Bipartisan FTC Study Confirms Everything 'Right to Repair' Advocates Have Been Saying For Years
from the do-not-pass-go,-do-not-collect-$200 dept
For years, "right to repair" advocates have been warning about the problems with efforts to monopolize repair. Whether it's Apple's efforts to bully small repair shops, Sony and Microsoft's efforts to monopolize repair of game consoles, or John Deere's implementation of DRM and repair restrictions so onerous customers have to drive a thousand miles and pay a small fortune to repair their own tractors, the impact is rather obvious. And the impact has only been more pronounced during Covid, as hospitals complain about the difficulty in obtaining the documentation and parts necessary to repair ventilators in a timely fashion.

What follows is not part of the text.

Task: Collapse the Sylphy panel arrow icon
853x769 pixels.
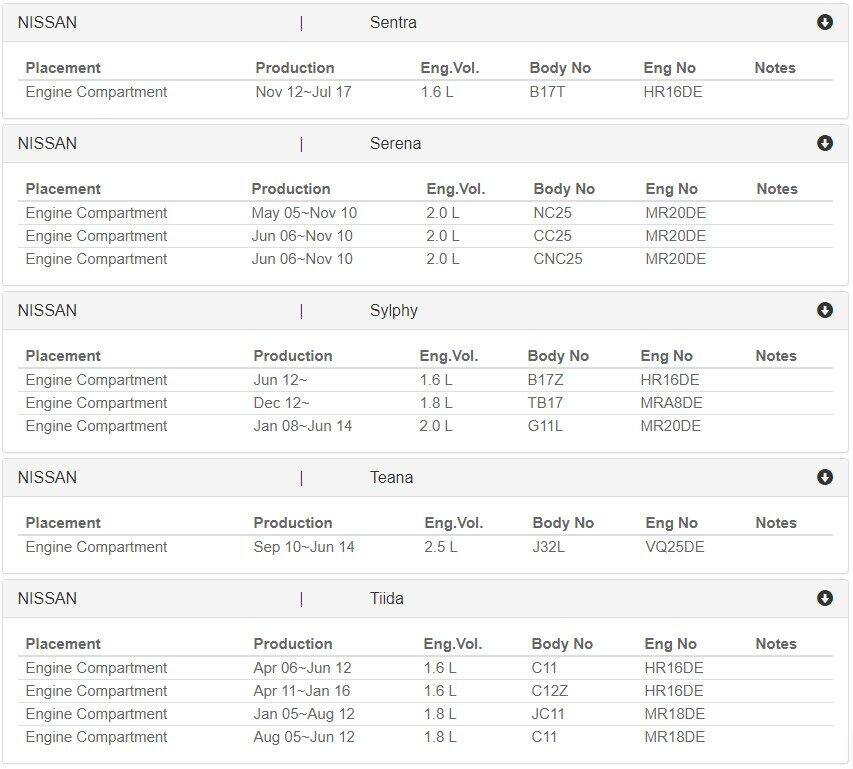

There's of course numerous other problems with making it harder to promptly and inexpensively repair products consumers and companies own, including the environmental impact and waste. Pushed by Congress two years ago to issue a report on the growing problem with repair monopolies, the FTC released a new bipartisan study this week that effectively confirms what "right to repair" reformers have been arguing for years, namely that such onerous and self-serving restrictions harm consumers, innovation, and the planet itself.
Like so many other monopolization issues (broadband comes quickly to mind), the FTC study found that these restrictions often unfairly impact marginalized communities where money is already tight:
"The burden of repair restrictions may fall more heavily on communities of color and lower-income communities,” the FTC found. “Many Black-owned small businesses are in the repair and maintenance industries, and difficulties facing small businesses can disproportionately affect small businesses owned by people of color."
Annoyance at this problem has driven bipartisan calls for new right to repair legislation in more than dozen states, as well as a new federal right to repair law. Worried that this could impact revenues, companies have been doing their best to try and smear these reform efforts as some kind of dangerous, leftist cabal, an extreme risk to user privacy and security, a boon to dangerous hackers, or even a massive gift to sexual predators. None of of these things are remotely true, but so far they've been fairly effective at stalling legislative progress in numerous states among legislators who don't understand the subject.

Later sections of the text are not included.